05/31/2016 09:22 EDT | Updated 06/01/2017 05:12 EDT

4 Things You Can Only Experience In Bali

Pura Ulun Danu Bratan, Hindu temple on Bratan lake, Bali, Indonesia
Zephyr18 via Getty Images
Pura Ulun Danu Bratan, Hindu temple on Bratan lake, Bali, Indonesia

Bali is different than any other island in Indonesia. Its people practice a different religion, elaborate ceremonies are abundant, the arts and crafts are out of this world, and it's far more than a tropical vacation destination.

When you tell your friends you're travelling to Bali, images of coconut palms and picture-perfect beaches may come to mind. While Bali does offer all of those things, you won't want to spend your entire vacation sipping frozen drinks on the beach. The following four experiences are ones that can only be had in Bali, and they'll leave every visitor with a better understanding of what makes this Indonesian island such a special place.

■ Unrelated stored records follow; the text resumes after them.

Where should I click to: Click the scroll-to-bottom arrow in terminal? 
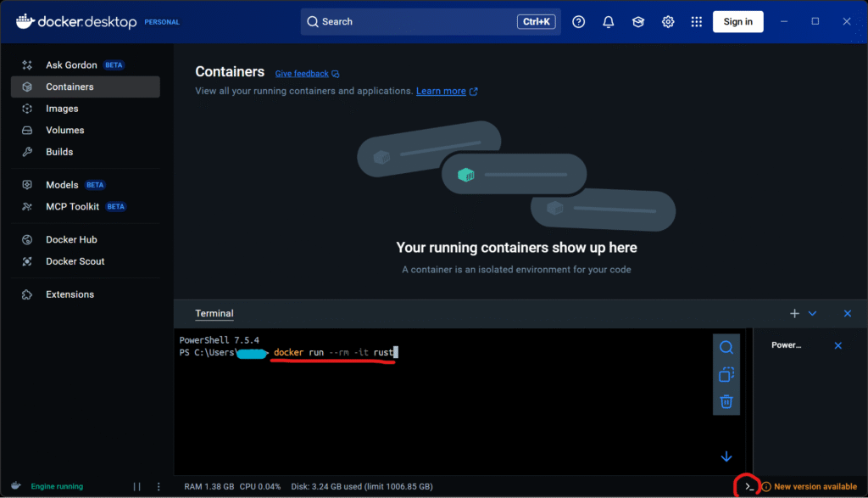(x=726, y=456)
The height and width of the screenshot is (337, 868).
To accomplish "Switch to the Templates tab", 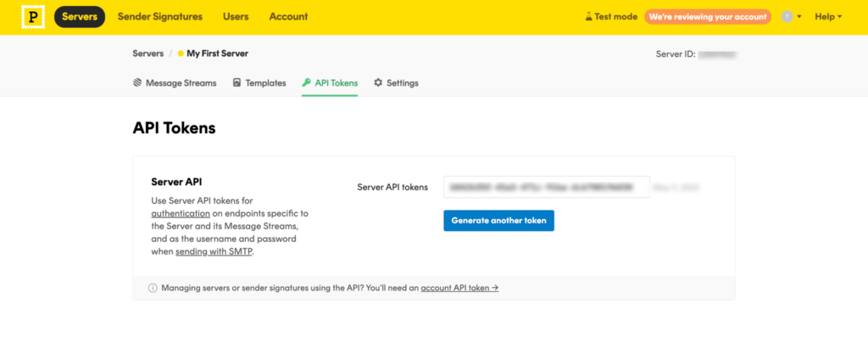I will [259, 83].
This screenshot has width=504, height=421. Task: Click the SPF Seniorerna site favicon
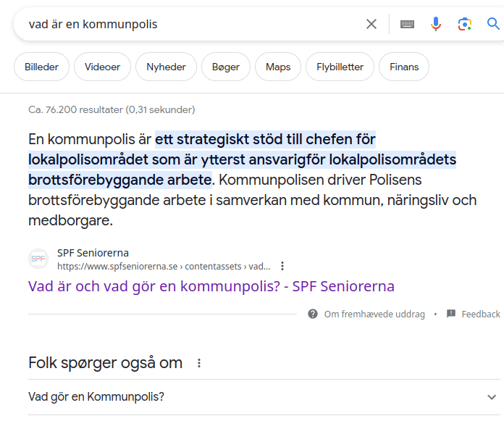pos(38,259)
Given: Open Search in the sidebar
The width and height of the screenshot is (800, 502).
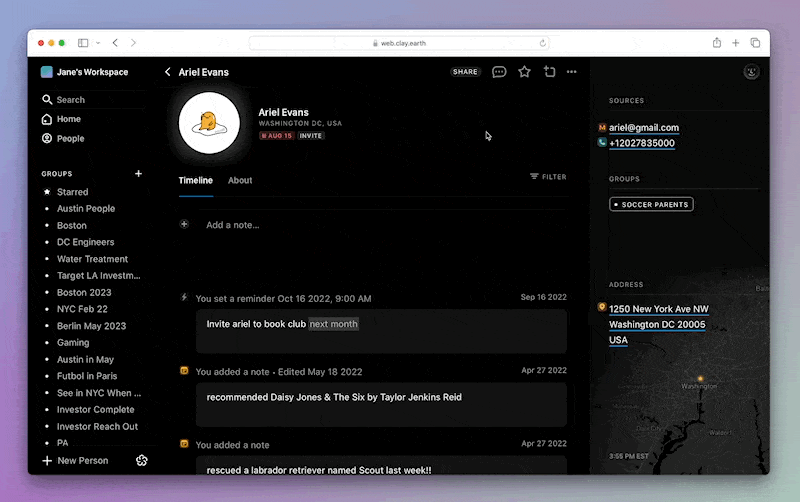Looking at the screenshot, I should click(70, 100).
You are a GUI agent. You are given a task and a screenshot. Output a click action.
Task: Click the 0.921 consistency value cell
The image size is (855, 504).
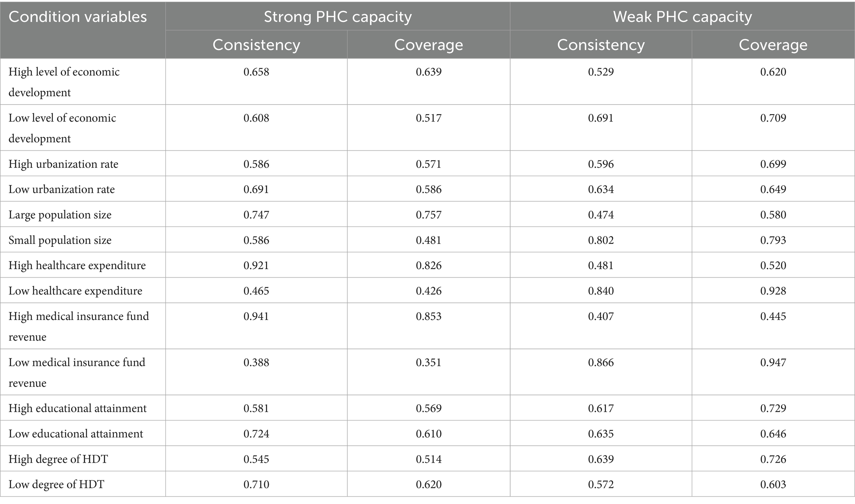[256, 265]
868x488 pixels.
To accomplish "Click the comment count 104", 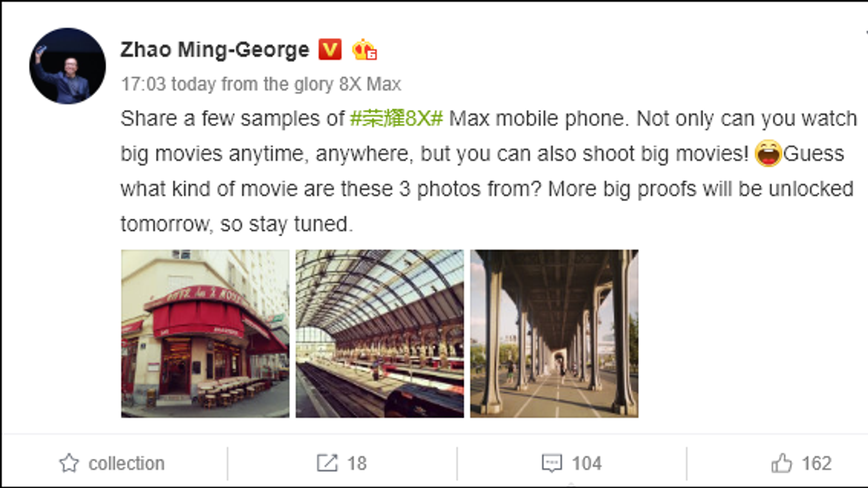I will [x=586, y=464].
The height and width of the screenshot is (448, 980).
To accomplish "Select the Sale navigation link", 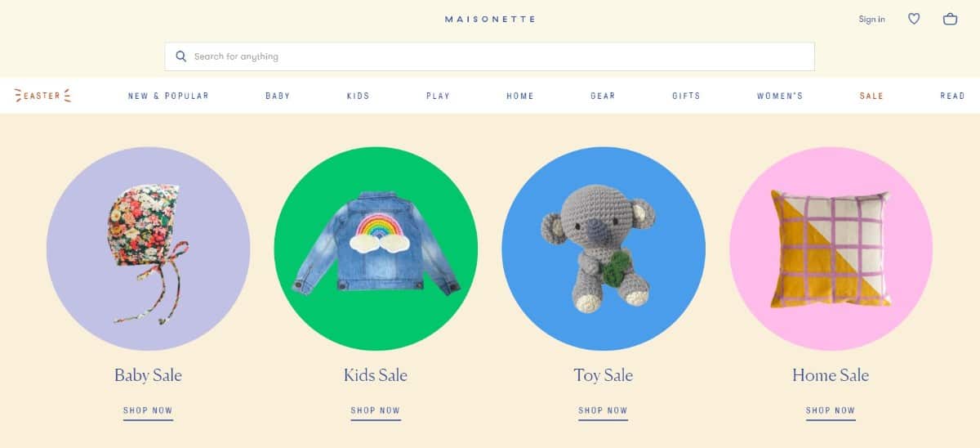I will [x=871, y=96].
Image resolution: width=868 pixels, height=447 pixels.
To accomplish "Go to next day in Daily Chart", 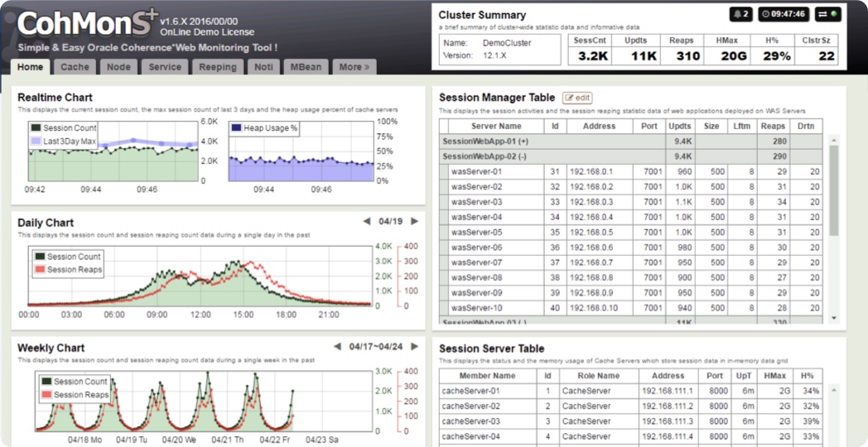I will coord(415,222).
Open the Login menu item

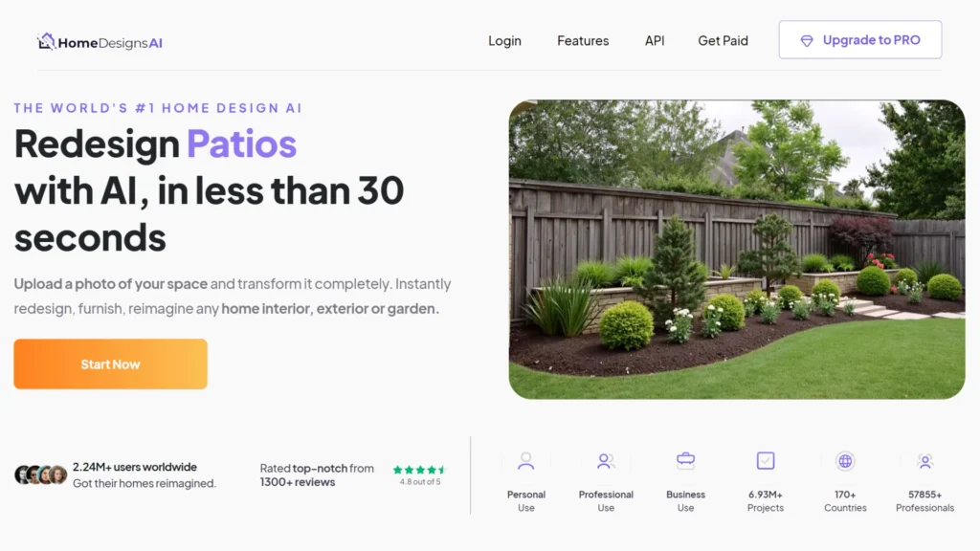pos(504,40)
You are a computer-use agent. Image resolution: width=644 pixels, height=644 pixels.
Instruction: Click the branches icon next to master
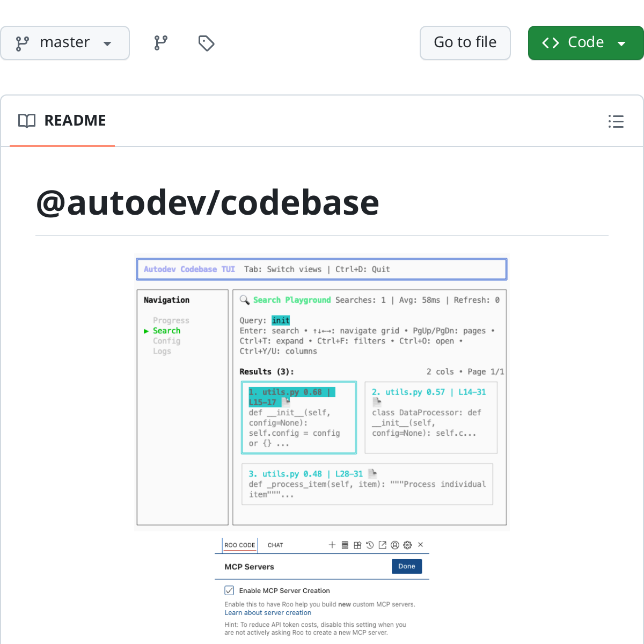(x=160, y=42)
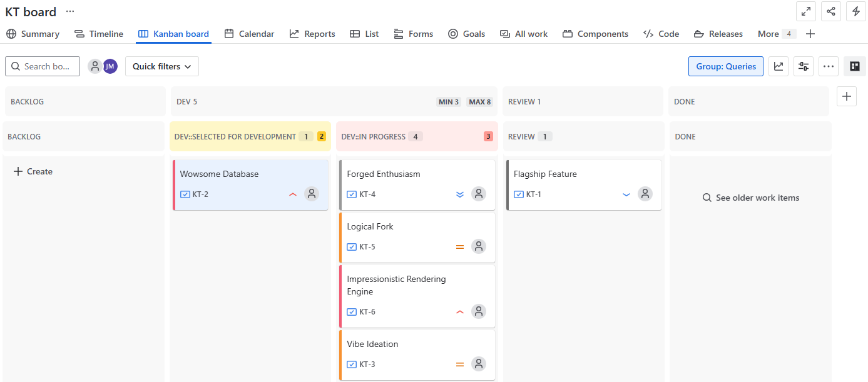Open the Reports tab
Viewport: 868px width, 382px height.
[x=312, y=34]
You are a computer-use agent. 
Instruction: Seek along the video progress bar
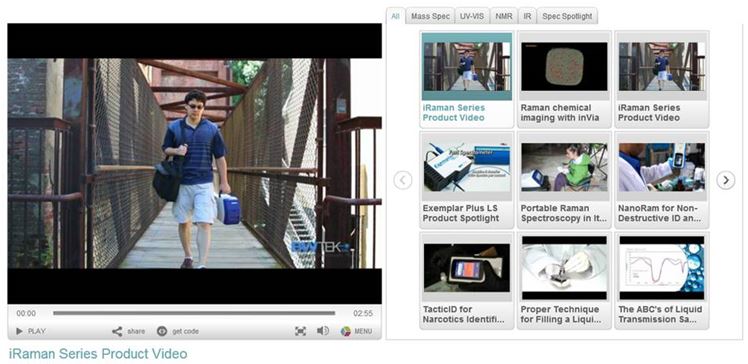(194, 313)
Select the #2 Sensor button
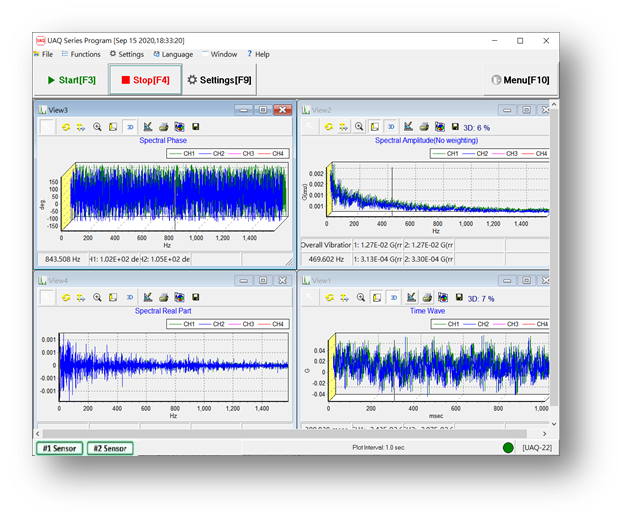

Meet the Balinese People and Learn the Four Balinese Names


Photo credit: williamcho

When you arrive in Bali, you'll probably be a little confused by how many Wayans and Ketuts you meet. Most Balinese people are named one of four names, Wayan, Made, Nyoman or Ketut. Balinese parents don't buy books about baby names at Barnes and Noble. Each child is named by the order of his or her birth, and it doesn't matter if they are a boy or a girl. The first born is named Wayan, the second is named Made, the third is Nyoman and the fourth is Ketut. If a family has more than four children, the names start over again with Wayan.

You'll likely meet a Balinese person whose name isn't one of the four listed above. Some are given names that denote their caste, while others simply choose to use a nickname to set themselves apart. The naming system can be tricky to understand at first, but there's no better way to learn than to ask one of the many friendly Balinese people you meet along your journey.

Discover the Balinese-Hindu Religion

The majority of Indonesians are Muslim, but most Balinese people follow the Balinese-Hinduism religion. The moment you land at the airport in Denpasar, you'll discover that the lives of the Balinese people revolve around their religion. You'll find daily offerings to the gods everywhere from temples to street corners and car windshields. The Balinese people celebrate 60 religious holidays each year, and you'll find them worshipping, praying, and making offerings at all times of day.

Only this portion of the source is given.